Scarborough school seeks permission to perform Broadway hit Hamilton
'By first rehearsal, the students had memorized the entire score,' teacher says
At one Scarborough high school the most popular album on the phones of an entire class is, yes, a musical.
That musical? Hamilton — the massive Broadway hit that fuses hip-hop and American history.
The students at Wexford Collegiate School for the Arts have been singing it in the hallways since they heard it, and now, they're hoping to get permission from the show's creators to mount an official version of the show.
They've already performed an unauthorized presentation of material from the show, parts of which were captured on video.
"The moment that we heard it we fell in love with it," student Savion Roach told CBC Radio's Metro Morning.
"It automatically put me in a trance," Roach said of the moment he heard a beat — as opposed to a big jazz number — backing a musical.
Ann Merriam, who teaches performing arts at Wexford Collegiate School for the Arts, turned the students on to the show after being one of the lucky ones to see it on Broadway.
"After seeing it the first time, I said to myself, 'I'm going to see it again, I'm going to tell everyone I know to see it, and I'm going to introduce it to my kids and school and have them perform it,'" she told CBC News in an interview.
Merriam said her school's performances of the show were "an unbelievably meaningful" experience for the kids.
Merriam said she hopes Hamilton's creators will see the videos "so that they know the impact their show has had."
Roach and fellow student Daniel McCormack said they would be starstruck by even a tweet from the show's creator, Lin-Manuel Miranda.
Merriam said her students were introduced to Hamilton through the show's soundtrack and were quick studies.

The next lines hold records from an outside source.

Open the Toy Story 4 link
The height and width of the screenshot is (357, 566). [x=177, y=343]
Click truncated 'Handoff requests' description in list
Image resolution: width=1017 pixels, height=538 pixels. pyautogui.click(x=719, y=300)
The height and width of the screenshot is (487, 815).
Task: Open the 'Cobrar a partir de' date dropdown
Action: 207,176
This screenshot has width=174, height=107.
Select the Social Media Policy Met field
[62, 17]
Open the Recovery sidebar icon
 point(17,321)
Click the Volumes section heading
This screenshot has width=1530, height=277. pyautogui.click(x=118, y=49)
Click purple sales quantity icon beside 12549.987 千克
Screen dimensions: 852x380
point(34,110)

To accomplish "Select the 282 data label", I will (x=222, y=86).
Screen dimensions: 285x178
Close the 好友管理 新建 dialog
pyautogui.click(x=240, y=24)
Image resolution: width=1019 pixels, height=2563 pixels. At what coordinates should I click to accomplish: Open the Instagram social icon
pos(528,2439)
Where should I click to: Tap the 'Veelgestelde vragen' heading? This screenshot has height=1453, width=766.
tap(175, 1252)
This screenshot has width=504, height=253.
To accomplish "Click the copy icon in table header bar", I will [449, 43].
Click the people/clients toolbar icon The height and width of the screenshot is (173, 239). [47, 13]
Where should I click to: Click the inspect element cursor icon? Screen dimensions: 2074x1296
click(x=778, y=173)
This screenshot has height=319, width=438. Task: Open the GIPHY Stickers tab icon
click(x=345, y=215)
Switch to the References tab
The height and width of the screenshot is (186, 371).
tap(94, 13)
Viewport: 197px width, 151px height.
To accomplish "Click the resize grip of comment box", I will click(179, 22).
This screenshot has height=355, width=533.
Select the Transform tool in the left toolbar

"With the first listening, there was nothing I needed to say because the music and story captured their passion," she said.
"By first rehearsal, the students had memorized the entire score. Never in my experience of directing and teaching young people have I seen this."
Diversity key to show's success, students say
Wexford students say while it may seem odd to mount the American musical here ("it's not even our story, it's America's," Roach admits) they share the creators' goals when it comes to diversity.
McCormack praised the show's casting as "colourblind," something he thinks his school is, too.
"Because Hamilton is so culturally diverse — when Broadway has been so white over the years — to do it at Wexford makes sense since we're such a diverse school," he said.
When Hamilton opened on Broadway last fall, the New York Times raved that the show is changing the language of musicals "by insisting that the forms of song most frequently heard on pop radio stations in recent years — rap, hip-hop, R&B ballads — have both the narrative force and the emotional interiority to propel a hefty musical about long-dead white men whose solemn faces glower from the green bills in our wallets."
Merriam agreed that Hamilton is a gamechanger.
"It shows us a new direction for musicals to connect with people of all ages and nationalities in today's world. It gives us universal values that the founders of all great nations were inspired to create so that there was a home for all of us regardless of race, colour or creed.
"Nothing has excited the theatre world like Hamilton."